Порядок выполнения
За что, согласно исходному фрагменту, Николай Александрович получил прозвище «Мело́к»?

Исходный фрагмент
'''

С первой минуты Мария Федоровна, которая была далеко не дура (страдание учит и опыт дает, а страданий за жизнь свою она немало натерпелась), поняла, что Юлия внимания сына надолго не привлечет – слишком уж яркий цветок, собой всех затмит, даже и императора, – однако жизнь проживет пребурную! Совершенно так все и вышло. Роман вспыхнул – да и перегорел, как только наш Благословенный получил желаемое.
Александр не зря носил прозвище «русский Диоклетиан». Он прославился как монарх просвещенный, а при таковых монархах всегда хорошим тоном было устраивать выгодные партии отставным фавориткам. В самом деле, мы же не иваны какие-нибудь грозные, чтобы гнать женщину из своей постели на плаху либо в монастырь! Позаботился о Юлии и Александр Павлович – опять же через любящую матушку.
Мария Федоровна с увлечением занялась своим любимым делом – сватовством. Юлии начали искать мужа.
Искали, искали, но что-то никак не находили. Император, конечно, мог бы топнуть на кого угодно, да ведь Юлия была переборчива. И топать на нее он не осмеливался.
Время шло. Сватовство затягивалось. Впрочем, время от времени Александр Павлович этому даже радовался и со свойственным ему подобием пыла возобновлял прежнюю связь. Раз или два Юлии даже пришлось обращаться к лекарям. Последствием этих обращений стало то, что детей у нее больше быть не могло.
Впрочем, это ее не больно огорчало. Хотя вообще-то детей она любила и всех их жалела. А некоторым она даже станет оказывать в будущем покровительство и брать их на воспитание.
Наконец, в 1824 году император окончательно распростился с Юлией и сказал матушке, что судьбу «маленькой Скавронской» пора наконец устроить.
«Маленькой Скавронской» в ту пору исполнилось двадцать два года. Возраст если еще и не критический, то уже настораживающий… Как бы в девках не засидеться первой красавице Петербурга!
В числе старинных приятельниц императрицы Марии Федоровны была графиня Самойлова, дама умнейшая, хоть и капризная. Еще более капризен был ее сын Николай Александрович, флигель-адъютант, получивший среди приятелей общеизвестное прозвище Красавец Алкивиад[2] за свою воинскую доблесть и еще одно, менее афишируемое, – Мело́к. Прозвали его так за необычайно светлые волосы, но гораздо более – за пристрастие к карточной игре, ведь мелко́м записывают игроки по зеленому ломберному сукну свои ставки и счета.
Правда, об этом пристрастии Алкивиада были осведомлены лишь самые близкие его друзья-приятели (в частности, некто Сашка Пушкин), потому что, смертельно боясь матушки, он носил маску человека, не отзывчивого к искушениям. Играл он все в долг да в долг… До поры Алкивиаду верили, однако вдруг р-раз – да и перестали. И необходимость оплатить проигрыши обожаемого сына обрушилась на графиню Самойлову с внезапностью и неотвратимостью того самого пламени небесного, который некогда пожрал Содом и Гоморру.

'''

Извлечённые данные
'''

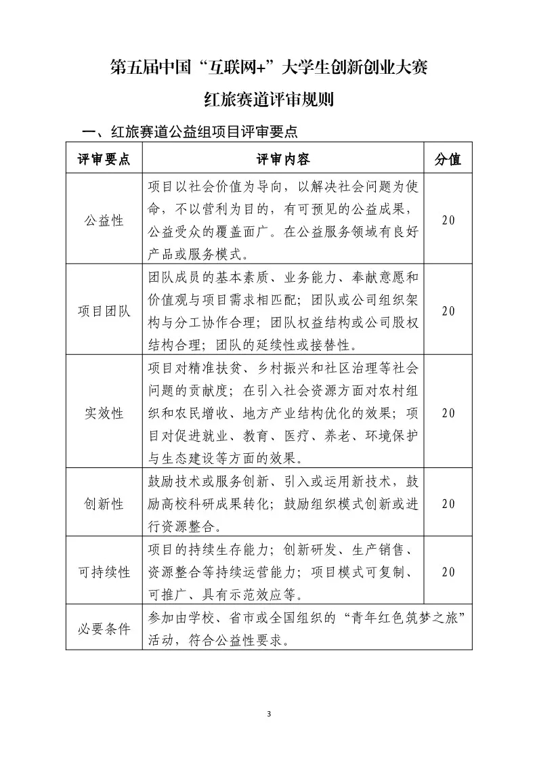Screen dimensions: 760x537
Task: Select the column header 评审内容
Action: click(x=283, y=159)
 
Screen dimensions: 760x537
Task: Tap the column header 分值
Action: click(x=448, y=159)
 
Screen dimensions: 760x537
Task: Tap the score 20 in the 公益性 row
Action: click(x=448, y=220)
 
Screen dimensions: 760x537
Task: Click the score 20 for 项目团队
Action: click(x=448, y=311)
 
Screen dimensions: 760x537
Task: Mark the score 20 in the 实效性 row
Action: click(x=448, y=413)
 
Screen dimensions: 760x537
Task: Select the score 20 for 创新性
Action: click(x=448, y=503)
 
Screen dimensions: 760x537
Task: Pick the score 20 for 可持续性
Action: click(x=448, y=572)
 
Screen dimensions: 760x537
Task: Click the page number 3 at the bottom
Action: click(x=269, y=714)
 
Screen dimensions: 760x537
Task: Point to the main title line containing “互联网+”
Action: click(x=269, y=68)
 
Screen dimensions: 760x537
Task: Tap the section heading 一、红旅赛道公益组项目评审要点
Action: click(x=189, y=131)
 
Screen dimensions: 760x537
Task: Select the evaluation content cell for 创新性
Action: click(x=283, y=503)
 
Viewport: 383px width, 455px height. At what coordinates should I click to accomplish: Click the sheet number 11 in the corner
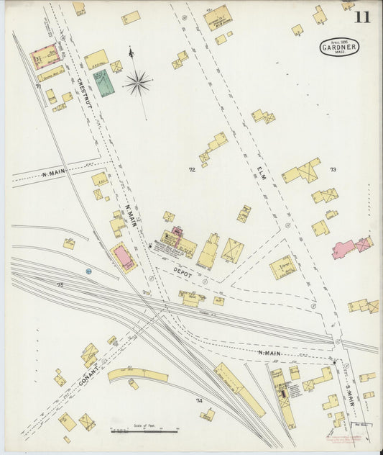click(362, 17)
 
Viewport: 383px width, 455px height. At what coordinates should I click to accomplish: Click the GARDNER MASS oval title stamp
click(338, 48)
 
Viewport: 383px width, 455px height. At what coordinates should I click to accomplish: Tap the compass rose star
click(137, 84)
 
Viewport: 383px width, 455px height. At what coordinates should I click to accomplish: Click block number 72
click(192, 171)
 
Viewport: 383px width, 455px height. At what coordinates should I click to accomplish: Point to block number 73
click(333, 170)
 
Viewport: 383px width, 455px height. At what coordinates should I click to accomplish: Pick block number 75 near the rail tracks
click(60, 286)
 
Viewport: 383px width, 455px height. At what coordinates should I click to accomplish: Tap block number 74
click(200, 400)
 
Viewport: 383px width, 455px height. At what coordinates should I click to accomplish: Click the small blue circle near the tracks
click(88, 271)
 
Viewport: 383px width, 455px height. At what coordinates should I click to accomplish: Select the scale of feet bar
click(144, 431)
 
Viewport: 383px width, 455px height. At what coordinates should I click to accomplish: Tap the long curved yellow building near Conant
click(137, 375)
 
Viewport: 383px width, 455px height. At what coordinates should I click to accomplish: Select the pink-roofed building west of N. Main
click(124, 258)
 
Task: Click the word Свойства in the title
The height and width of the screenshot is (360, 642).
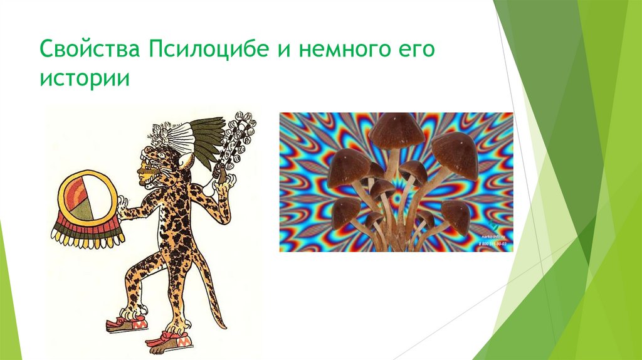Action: click(90, 50)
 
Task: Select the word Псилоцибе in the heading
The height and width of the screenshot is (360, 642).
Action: click(207, 50)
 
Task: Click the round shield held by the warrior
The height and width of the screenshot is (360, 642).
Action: click(87, 200)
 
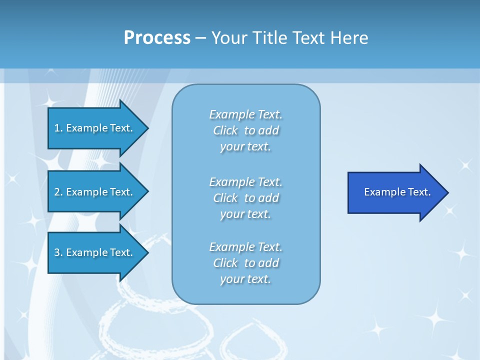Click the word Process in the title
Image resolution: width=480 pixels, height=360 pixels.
[x=157, y=38]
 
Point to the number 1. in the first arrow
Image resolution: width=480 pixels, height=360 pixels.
[x=58, y=128]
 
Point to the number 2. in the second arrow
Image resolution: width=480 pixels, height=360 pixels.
[x=58, y=192]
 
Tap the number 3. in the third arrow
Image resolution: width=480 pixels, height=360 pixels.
[x=58, y=252]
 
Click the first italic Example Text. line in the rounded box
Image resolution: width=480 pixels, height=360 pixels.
[x=246, y=114]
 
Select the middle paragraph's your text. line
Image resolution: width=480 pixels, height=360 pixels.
[x=246, y=214]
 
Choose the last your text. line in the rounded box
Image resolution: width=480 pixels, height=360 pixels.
[x=246, y=279]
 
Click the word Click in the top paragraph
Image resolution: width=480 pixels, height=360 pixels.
[x=226, y=130]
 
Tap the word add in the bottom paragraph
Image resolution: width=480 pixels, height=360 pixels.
[x=268, y=263]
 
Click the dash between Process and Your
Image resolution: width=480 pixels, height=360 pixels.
[x=201, y=38]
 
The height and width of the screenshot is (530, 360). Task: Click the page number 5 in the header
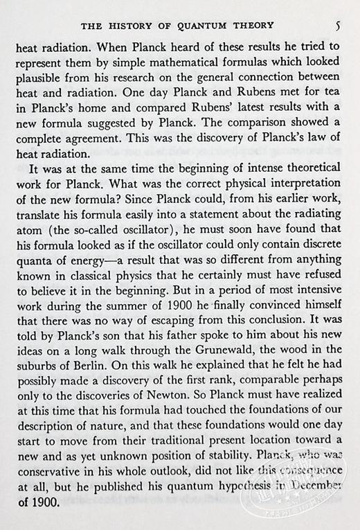[336, 28]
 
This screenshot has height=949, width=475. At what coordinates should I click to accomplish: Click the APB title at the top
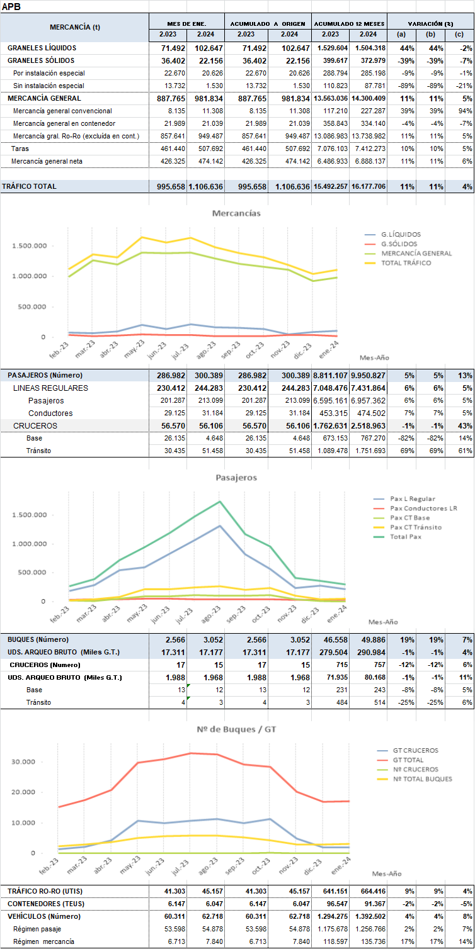10,6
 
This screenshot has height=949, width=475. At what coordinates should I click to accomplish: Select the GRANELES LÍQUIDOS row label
42,48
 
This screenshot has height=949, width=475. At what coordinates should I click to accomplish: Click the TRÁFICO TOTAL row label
29,186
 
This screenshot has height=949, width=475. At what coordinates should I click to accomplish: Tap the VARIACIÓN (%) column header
430,23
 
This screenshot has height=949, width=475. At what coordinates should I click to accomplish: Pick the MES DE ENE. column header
186,23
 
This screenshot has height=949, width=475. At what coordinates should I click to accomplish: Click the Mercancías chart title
236,213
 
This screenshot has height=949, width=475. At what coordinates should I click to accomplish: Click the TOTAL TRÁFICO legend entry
406,262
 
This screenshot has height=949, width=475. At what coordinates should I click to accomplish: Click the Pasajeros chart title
236,477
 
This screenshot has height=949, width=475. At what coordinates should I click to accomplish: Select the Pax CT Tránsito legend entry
416,527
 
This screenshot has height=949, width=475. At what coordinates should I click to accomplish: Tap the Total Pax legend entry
406,537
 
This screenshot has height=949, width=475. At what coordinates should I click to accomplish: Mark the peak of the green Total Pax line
219,502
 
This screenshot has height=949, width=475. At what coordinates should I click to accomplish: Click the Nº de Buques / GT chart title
236,712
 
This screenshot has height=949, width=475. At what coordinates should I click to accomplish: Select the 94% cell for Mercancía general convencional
462,111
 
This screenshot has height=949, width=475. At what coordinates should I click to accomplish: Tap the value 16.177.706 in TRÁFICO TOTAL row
368,186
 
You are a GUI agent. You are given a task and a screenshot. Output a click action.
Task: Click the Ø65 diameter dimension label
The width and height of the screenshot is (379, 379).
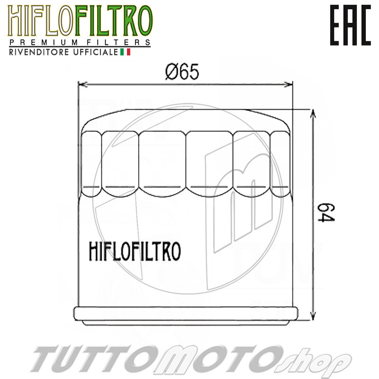tap(182, 72)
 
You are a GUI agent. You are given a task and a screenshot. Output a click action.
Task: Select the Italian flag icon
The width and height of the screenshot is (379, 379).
tap(126, 52)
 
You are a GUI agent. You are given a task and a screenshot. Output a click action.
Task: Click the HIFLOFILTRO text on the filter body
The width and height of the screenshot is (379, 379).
tap(134, 251)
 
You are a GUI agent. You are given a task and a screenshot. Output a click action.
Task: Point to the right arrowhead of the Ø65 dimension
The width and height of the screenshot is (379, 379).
tap(290, 85)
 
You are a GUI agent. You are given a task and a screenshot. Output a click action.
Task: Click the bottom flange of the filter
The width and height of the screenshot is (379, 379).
tap(186, 315)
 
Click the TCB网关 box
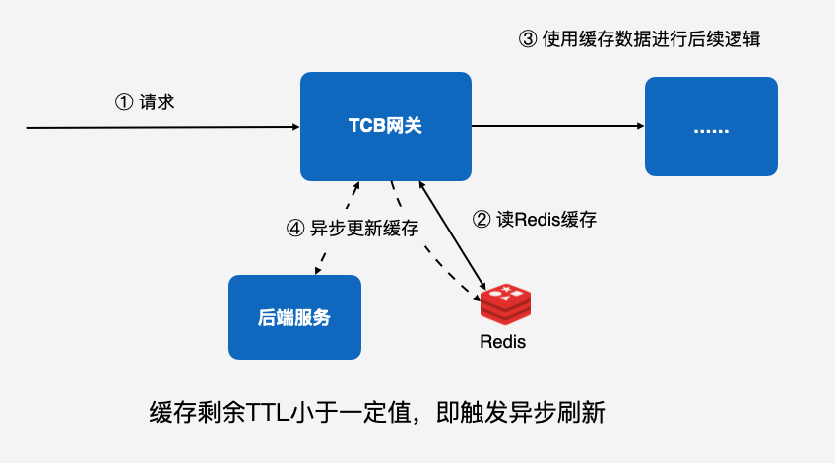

'''

Разбор решения
За необычайно светлые волосы, но гораздо более за пристрастие к карточной игре: мелко́м игроки записывают ставки и счета на ломберном сукне.